This is an automated email from the ASF dual-hosted git repository.
tejaskriya pushed a commit to branch master
in repository https://gitbox.apache.org/repos/asf/ozone.git
The following commit(s) were added to refs/heads/master by this push:
new e06c19312ac HDDS-13123. Add testing for the `ozone repair om
skip-ratis-transaction` command (#8810)
e06c19312ac is described below
commit e06c19312ac742406b1f4ff07d4395c67dc6e443
Author: Tejaskriya <[email protected]>
AuthorDate: Wed Jul 30 14:03:57 2025 +0530
HDDS-13123. Add testing for the `ozone repair om skip-ratis-transaction`
command (#8810)
---
dev-support/byteman/fail-create-bucket.btm | 28 +++++++++++++
.../compose/ozonesecure-ha/test-repair-tools.sh | 48 ++++++++++++++++++++++
.../repair/ratis-transaction-repair.robot | 35 ++++++++++++++++
3 files changed, 111 insertions(+)
diff --git a/dev-support/byteman/fail-create-bucket.btm
b/dev-support/byteman/fail-create-bucket.btm
new file mode 100644
index 00000000000..f624e45717c
--- /dev/null
+++ b/dev-support/byteman/fail-create-bucket.btm
@@ -0,0 +1,28 @@
+# Licensed to the Apache Software Foundation (ASF) under one or more
+# contributor license agreements. See the NOTICE file distributed with
+# this work for additional information regarding copyright ownership.
+# The ASF licenses this file to You under the Apache License, Version 2.0
+# (the "License"); you may not use this file except in compliance with
+# the License. You may obtain a copy of the License at
+#
+# http://www.apache.org/licenses/LICENSE-2.0
+#
+# Unless required by applicable law or agreed to in writing, software
+# distributed under the License is distributed on an "AS IS" BASIS,
+# WITHOUT WARRANTIES OR CONDITIONS OF ANY KIND, either express or implied.

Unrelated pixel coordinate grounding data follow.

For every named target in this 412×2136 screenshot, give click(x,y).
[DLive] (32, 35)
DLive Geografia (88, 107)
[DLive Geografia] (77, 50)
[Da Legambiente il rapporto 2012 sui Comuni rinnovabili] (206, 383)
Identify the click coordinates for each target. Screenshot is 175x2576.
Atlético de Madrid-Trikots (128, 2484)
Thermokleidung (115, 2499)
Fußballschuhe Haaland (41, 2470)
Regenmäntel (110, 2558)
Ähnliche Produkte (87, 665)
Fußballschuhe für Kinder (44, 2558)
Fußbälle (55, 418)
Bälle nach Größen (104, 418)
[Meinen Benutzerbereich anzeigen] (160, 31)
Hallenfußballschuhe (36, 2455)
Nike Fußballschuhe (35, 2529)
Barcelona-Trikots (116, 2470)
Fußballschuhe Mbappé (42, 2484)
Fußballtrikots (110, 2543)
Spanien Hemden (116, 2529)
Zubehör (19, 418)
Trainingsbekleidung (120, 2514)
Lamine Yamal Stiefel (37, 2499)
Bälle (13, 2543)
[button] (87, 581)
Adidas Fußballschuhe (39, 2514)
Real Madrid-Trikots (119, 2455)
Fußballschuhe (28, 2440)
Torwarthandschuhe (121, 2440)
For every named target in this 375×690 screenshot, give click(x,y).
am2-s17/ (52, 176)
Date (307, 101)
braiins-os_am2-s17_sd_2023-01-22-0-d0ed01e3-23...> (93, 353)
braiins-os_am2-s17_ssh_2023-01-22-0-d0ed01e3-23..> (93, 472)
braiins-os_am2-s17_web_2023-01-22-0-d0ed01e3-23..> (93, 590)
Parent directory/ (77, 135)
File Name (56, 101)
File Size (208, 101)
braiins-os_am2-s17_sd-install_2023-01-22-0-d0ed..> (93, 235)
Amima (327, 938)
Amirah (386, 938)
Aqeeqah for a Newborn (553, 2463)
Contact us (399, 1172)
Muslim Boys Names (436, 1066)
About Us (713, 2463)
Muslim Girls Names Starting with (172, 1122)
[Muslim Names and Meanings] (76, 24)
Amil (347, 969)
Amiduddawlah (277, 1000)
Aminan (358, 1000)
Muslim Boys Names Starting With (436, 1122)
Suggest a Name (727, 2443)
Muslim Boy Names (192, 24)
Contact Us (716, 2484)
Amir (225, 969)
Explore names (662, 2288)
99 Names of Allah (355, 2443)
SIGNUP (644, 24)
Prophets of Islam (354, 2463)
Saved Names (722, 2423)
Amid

+# See the License for the specific language governing permissions and
+# limitations under the License.
+
+#
+# This script instruments ozone manager to fail a CreateBucket request for a
specific name
+#
+
+RULE Crash OM with CreateBucket
+CLASS org.apache.hadoop.ozone.om.request.bucket.OMBucketCreateRequest
+METHOD validateAndUpdateCache
+AT ENTRY
+IF TRUE
+DO
+ traceln("--> crashing CreateBucket request");
+ THROW new RuntimeException("Byteman crashes OM");
+ENDRULE
\ No newline at end of file
diff --git
a/hadoop-ozone/dist/src/main/compose/ozonesecure-ha/test-repair-tools.sh
b/hadoop-ozone/dist/src/main/compose/ozonesecure-ha/test-repair-tools.sh
index f181f5c6570..da54e913deb 100644
--- a/hadoop-ozone/dist/src/main/compose/ozonesecure-ha/test-repair-tools.sh
+++ b/hadoop-ozone/dist/src/main/compose/ozonesecure-ha/test-repair-tools.sh
@@ -40,6 +40,54 @@ create_data_dirs dn{1..5} kms om{1..3} recon s3g scm{1..3}
start_docker_env
+repair_and_restart_om() {
+ local om_container="$1"
+ local om_id="$2"
+ echo "Waiting for container '${om_container}' to stop..."
+ # Loop until the container is not running
+ timeout=60 # seconds
+ start_time=$(date +%s)
+ while [ "$(docker inspect -f '{{.State.Running}}' "${om_container}"
2>/dev/null)" == "true" ]; do
+ current_time=$(date +%s)
+ elapsed=$((current_time - start_time))
+
+ if [ "$elapsed" -ge "$timeout" ]; then
+ echo "Timeout: Container '${om_container}' did not stop within
${timeout} seconds."
+ exit 1
+ fi
+ sleep 1
+ done
+ echo "Container '${om_container}' has stopped."
+
+ logpath=$(execute_command_in_container ${SCM} bash -c "find / -type f -path
'/*/$om_id/*/log_inprogress_0' 2>/dev/null | head -n 1")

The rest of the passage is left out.